'Anne Frank Remembered' Enhances Heroine's Story
| NEW YORK
THE film "Anne Frank Remembered" is an excellent movie that deserves a better title.
Millions already remember Anne from the diary she wrote while she and her family were in hiding from genocidal killers during the Nazi era. It's a book written by a child, yet it has been translated into many languages and read all over the world for its extraordinary value as both history and humanism.
By calling their movie "Anne Frank Remembered," the filmmakers suggest that they recall her legacy more completely than others do, or that the world has not been paying enough attention to her story. There may be some truth to these propositions, but I doubt many thoughtful people ever forget the young author once they've encountered the slim volume she penned in secret, never knowing it would be published in 1947 and live a vigorous life for decades thereafter. "Anne Frank Celebrated" would have been a more appropriate title for the new film about her life and times.
This said, "Anne Frank Remembered" does bring new resources to bear on its subject, adding fresh bits of evidence to collective memories Anne's admirers already share.
Billed as the first eyewitness account of her experiences, it supplements long-familiar material - views of prewar Austria and Germany, shots of Nazi atrocities, and so on - with photographs and family letters not used in previous screen treatments.
With cooperation from the Anne Frank House in Amsterdam, the filmmakers have reconstructed the Franks' hideout as it looked when Anne and her seven companions lived there. Perhaps most important, the movie presents vivid recollections of Anne's life from survivors who knew her or her family, interweaving these with archival footage including a few seconds of deeply moving film that shows Anne herself shortly before her family went into its awful seclusion.
"Anne Frank Remembered" would be more provocative if it dipped into recent developments related to Anne's history, including revelations that her father edited and expurgated her diary in order to make it more presentable to the mass audience it quickly acquired.
The film's achievements are considerable as they stand, though, and its high technical quality and informative yet compassionate tone are no accidents. It was written and directed by Jon Blair, a veteran British documentarist whose credits include nonfiction movies on Oskar Schindler and Richard Wagner, among other ambitious subjects. Among his collaborators on the project are Kenneth Branagh and Glenn Close, who speak the narration and read from Anne's diary, and Carl Davis, who composed the score.
Thanks also go to the movie's distributor, Sony Pictures Classics, which is bringing this worthwhile enterprise to American theaters despite the long odds against any documentary bringing in a significant amount of profit. Nonfiction films occasionally do well commercially, but this usually happens when there's an element of sensationalism ("Crumb") or political contentiousness ("Roger & Me") or Academy Award controversy ("(Hoop Dreams") to raise the picture's publicity profile.

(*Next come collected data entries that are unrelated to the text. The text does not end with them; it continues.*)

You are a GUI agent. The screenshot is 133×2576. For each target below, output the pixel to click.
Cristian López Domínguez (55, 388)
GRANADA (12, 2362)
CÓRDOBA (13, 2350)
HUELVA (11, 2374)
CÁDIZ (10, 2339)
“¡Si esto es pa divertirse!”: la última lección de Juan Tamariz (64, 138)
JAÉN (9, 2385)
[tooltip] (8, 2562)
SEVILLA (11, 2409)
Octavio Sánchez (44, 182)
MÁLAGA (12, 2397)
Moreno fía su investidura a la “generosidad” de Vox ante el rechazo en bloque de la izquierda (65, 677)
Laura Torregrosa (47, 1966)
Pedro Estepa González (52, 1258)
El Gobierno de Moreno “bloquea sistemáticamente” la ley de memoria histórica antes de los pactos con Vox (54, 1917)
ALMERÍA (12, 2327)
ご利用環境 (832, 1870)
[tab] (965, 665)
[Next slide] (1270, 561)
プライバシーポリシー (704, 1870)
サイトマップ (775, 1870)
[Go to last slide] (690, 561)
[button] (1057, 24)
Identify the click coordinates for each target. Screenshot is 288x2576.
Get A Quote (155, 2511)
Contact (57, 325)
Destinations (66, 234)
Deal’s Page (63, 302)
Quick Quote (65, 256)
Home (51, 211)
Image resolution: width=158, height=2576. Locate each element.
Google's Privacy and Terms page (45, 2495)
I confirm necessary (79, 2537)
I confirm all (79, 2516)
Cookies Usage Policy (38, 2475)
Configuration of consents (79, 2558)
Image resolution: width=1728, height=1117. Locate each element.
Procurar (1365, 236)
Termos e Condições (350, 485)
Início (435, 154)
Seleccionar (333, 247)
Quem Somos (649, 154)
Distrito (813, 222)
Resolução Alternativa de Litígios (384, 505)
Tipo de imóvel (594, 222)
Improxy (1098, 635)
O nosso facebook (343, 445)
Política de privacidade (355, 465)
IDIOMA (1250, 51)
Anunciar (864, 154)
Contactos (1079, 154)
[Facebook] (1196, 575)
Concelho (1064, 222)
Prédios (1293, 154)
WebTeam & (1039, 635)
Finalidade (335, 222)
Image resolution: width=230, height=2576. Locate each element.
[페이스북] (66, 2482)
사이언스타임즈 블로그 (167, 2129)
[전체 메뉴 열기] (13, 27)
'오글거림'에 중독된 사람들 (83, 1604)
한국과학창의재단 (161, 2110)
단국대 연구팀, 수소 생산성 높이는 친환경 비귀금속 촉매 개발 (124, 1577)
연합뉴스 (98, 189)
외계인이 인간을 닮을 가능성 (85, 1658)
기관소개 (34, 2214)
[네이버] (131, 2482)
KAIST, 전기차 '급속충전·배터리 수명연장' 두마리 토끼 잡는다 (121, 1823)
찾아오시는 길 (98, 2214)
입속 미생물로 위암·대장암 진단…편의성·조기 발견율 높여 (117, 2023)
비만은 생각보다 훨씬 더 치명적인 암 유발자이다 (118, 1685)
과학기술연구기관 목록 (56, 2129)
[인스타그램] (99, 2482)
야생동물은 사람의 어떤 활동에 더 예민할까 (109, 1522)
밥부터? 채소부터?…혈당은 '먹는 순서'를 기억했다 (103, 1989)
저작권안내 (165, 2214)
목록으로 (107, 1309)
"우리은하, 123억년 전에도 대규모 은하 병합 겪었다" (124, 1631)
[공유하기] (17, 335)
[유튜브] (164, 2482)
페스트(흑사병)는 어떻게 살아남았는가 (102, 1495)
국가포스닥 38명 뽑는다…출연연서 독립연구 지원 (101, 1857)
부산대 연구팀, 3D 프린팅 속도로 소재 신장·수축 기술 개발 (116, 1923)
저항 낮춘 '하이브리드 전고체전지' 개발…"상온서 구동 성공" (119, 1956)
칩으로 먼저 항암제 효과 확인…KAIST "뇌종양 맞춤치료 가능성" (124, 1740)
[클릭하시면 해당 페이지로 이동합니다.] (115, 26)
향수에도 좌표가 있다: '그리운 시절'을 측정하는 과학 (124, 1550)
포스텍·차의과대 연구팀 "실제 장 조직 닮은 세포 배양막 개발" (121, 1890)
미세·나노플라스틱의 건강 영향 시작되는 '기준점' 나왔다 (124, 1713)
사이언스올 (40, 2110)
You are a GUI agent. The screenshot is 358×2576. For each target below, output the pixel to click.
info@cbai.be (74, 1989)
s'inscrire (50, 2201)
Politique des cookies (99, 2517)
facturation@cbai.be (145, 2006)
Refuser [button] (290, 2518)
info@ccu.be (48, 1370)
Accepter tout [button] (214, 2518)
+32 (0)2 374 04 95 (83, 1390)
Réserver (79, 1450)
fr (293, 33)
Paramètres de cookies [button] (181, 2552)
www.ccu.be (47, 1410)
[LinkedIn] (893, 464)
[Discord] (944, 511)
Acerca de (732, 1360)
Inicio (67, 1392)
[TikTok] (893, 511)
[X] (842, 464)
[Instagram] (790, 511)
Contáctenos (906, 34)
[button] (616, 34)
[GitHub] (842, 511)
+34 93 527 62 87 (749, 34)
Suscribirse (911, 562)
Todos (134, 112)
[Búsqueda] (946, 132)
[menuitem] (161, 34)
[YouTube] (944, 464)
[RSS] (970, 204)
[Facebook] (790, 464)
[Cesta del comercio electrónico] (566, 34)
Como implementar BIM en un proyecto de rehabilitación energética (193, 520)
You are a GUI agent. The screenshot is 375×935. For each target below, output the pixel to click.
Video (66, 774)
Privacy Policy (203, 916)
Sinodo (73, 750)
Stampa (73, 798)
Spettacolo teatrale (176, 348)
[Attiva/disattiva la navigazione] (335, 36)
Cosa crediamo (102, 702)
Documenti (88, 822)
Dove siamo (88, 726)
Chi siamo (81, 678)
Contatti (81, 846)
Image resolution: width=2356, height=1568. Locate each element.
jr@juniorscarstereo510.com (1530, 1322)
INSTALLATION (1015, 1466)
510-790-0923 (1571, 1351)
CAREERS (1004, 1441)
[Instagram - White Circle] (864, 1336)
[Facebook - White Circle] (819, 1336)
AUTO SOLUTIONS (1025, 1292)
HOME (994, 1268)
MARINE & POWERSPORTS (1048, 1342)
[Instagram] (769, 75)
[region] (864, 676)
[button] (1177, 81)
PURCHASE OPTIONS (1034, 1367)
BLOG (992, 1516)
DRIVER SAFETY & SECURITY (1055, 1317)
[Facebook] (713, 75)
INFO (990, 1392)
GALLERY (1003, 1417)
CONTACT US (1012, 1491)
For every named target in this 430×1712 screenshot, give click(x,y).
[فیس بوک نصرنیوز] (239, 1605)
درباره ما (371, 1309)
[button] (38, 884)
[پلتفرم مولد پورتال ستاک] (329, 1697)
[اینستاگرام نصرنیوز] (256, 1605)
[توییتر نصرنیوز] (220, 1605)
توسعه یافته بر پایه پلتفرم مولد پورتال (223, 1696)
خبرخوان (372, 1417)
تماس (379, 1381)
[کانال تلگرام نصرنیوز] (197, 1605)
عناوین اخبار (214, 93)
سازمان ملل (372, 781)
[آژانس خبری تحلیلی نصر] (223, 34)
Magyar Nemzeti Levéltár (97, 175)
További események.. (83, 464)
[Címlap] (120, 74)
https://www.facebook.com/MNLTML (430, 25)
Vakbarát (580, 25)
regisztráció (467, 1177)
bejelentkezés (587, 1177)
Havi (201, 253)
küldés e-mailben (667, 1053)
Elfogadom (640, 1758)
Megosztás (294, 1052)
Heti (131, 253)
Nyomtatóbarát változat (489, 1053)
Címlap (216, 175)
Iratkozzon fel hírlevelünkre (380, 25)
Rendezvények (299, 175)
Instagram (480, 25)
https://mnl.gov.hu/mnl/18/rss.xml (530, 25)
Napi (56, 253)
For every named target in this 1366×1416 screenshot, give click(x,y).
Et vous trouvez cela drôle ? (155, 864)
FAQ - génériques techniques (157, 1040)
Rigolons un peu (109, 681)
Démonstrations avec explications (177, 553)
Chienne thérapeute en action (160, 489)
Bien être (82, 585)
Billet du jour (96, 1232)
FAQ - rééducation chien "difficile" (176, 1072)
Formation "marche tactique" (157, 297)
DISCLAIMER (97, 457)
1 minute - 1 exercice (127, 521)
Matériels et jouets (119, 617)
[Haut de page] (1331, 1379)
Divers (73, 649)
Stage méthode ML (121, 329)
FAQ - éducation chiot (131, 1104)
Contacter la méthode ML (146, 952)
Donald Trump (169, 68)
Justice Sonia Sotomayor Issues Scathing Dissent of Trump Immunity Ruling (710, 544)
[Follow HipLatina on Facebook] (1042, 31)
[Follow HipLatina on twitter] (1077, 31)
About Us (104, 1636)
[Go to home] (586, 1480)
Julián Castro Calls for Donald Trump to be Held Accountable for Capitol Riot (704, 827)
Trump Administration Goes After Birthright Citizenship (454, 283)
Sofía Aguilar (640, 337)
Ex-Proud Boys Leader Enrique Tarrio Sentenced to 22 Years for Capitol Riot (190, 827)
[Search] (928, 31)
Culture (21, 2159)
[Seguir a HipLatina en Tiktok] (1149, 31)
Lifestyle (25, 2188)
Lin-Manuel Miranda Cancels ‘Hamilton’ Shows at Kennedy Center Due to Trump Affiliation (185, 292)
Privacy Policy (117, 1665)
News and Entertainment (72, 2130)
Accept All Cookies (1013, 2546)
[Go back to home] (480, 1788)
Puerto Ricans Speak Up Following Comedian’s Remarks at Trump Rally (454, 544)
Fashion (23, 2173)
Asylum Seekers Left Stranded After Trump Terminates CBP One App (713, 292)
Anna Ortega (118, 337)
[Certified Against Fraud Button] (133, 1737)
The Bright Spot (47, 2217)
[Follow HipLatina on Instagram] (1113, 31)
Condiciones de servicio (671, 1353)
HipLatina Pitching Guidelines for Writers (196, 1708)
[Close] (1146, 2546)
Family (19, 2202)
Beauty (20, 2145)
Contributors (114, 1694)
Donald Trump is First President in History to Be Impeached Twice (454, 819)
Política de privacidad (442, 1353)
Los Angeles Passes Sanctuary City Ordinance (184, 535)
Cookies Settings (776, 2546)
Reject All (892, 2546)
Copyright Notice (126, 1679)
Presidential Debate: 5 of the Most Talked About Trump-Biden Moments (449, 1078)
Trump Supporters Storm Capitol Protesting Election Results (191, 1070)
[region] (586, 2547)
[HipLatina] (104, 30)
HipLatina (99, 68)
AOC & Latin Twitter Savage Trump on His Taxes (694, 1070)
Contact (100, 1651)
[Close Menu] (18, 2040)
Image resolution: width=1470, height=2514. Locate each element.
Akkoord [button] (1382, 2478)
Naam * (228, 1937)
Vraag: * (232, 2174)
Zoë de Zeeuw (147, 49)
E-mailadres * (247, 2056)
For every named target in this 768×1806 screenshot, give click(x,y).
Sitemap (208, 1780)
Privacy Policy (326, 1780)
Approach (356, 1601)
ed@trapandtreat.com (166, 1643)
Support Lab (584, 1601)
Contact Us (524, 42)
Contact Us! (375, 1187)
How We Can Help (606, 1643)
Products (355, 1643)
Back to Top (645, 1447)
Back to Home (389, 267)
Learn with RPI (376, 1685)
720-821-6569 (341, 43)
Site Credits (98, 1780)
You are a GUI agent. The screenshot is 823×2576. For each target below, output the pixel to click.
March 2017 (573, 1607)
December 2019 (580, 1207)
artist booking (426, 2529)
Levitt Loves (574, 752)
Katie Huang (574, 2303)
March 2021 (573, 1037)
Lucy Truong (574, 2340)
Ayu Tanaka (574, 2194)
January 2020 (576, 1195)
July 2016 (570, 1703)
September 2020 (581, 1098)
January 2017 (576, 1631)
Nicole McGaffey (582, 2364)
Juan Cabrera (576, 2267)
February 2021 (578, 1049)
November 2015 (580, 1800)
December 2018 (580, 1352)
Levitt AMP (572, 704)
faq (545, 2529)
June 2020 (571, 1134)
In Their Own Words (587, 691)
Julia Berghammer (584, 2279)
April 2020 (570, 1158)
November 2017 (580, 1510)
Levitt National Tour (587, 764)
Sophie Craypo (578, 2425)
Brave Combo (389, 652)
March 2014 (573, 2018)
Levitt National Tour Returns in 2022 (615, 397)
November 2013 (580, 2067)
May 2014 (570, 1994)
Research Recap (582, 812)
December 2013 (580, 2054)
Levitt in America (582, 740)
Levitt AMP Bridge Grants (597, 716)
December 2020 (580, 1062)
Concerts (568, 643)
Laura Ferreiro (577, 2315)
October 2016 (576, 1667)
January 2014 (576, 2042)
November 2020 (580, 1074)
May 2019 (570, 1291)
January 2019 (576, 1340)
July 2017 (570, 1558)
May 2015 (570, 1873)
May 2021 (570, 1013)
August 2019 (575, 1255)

Sony Classics has the admirable habit of releasing an occasional documentary just because it's a nice, constructive movie; last year's "Martha & Ethel," about two elderly nannies and the families they raised, is another case in point.
"Anne Frank Remembered" isn't likely to burn up the box office, but it performs a laudable function by renewing the reputation of a great young heroine, and reminding the world of her courage in the face of this century's most horrific crime. Everyone who worked on the movie should take a well-earned bow.
*"Anne Frank Remembered" has not been rated. It contains graphic views of Nazi violence.